United States Deputy Attorney General
- Acting
- In office May 13, 2019 – May 22, 2019
- President: Donald Trump
- Attorney General: William Barr
- Preceded by: Rod Rosenstein
- Succeeded by: Jeffrey A. Rosen

Principal Associate Deputy Attorney General
- In office April 2018 – December 2019
- President: Donald Trump
- Attorney General: Jeff Sessions Rod Rosenstein (acting) Matthew Whitaker (acting) William Barr
- Preceded by: Robert Hur
- Succeeded by: Seth DuCharme

Personal details
- Born: Edward Casey O'Callaghan June 8, 1969 (age 56) Brooklyn, New York, U.S.
- Political party: Republican
- Spouse: Katie Barlow ​(m. 2021)​
- Education: Georgetown University (BA) New York University (JD)

= Ed O'Callaghan =

American lawyer

Edward Casey O'Callaghan (born June 8, 1969) is an American attorney and former U.S. Department of Justice official.
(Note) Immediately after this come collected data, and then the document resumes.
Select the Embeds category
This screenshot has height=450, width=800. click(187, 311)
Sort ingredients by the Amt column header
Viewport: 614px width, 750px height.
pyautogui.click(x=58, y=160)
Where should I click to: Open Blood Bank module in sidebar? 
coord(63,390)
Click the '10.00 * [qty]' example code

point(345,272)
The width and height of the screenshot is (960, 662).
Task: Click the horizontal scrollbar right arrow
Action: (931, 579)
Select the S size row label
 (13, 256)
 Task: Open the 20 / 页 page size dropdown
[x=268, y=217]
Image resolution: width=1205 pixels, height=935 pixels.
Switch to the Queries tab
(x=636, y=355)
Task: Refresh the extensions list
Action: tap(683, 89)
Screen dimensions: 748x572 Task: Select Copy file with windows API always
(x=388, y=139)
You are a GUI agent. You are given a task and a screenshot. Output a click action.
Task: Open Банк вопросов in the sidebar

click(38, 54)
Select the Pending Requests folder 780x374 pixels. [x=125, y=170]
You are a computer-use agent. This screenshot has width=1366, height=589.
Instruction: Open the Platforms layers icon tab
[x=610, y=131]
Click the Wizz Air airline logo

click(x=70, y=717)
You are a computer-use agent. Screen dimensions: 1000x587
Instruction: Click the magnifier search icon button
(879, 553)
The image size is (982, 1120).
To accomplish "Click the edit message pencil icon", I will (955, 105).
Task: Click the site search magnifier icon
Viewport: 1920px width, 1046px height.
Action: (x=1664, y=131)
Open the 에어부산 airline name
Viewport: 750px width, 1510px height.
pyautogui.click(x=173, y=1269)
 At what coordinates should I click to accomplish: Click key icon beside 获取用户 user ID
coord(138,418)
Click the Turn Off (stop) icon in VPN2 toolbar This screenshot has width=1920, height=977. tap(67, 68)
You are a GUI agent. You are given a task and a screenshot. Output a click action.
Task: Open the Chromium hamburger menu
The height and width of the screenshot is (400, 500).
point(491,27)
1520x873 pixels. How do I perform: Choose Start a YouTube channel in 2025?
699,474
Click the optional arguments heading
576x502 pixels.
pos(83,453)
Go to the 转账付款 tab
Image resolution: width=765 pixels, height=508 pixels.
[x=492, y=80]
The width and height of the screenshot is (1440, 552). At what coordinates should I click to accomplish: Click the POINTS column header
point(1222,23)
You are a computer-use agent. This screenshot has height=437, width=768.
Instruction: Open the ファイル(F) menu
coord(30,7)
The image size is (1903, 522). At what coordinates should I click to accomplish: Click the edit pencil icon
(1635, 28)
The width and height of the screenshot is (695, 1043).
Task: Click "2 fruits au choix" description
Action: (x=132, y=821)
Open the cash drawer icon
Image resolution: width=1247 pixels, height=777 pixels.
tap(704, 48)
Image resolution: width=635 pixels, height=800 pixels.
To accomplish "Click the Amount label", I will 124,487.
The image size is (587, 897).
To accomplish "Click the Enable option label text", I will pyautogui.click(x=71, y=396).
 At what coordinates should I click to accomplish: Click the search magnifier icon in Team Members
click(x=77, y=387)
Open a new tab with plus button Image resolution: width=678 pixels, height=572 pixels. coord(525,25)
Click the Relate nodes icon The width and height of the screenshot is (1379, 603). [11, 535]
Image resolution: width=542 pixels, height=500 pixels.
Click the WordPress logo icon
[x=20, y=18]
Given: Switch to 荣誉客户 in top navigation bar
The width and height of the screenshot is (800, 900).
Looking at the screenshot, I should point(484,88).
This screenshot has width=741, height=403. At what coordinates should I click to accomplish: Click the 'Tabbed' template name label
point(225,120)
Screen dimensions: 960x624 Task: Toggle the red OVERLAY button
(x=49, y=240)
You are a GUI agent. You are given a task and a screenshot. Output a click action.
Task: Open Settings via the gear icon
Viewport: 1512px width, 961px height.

In his early career, O'Callaghan was an assistant U.S. attorney in the U.S. Attorney's Office for the Southern District of New York. He resigned to join John McCain's 2008 presidential campaign, where he became one of the public faces of the legal defense of McCain's running mate, Sarah Palin, against ethics charges related to her former brother-in-law (the "Troopergate" affair). From 2009 to 2011, he worked at the law firm Nixon Peabody, then from 2011 to 2017 he was a partner at the New York office of law firm Clifford Chance. In 2017, during the Trump administration, he became the principal deputy assistant attorney general of the U.S. Department of Justice National Security Division. He left the department in 2019 and returned to private practice.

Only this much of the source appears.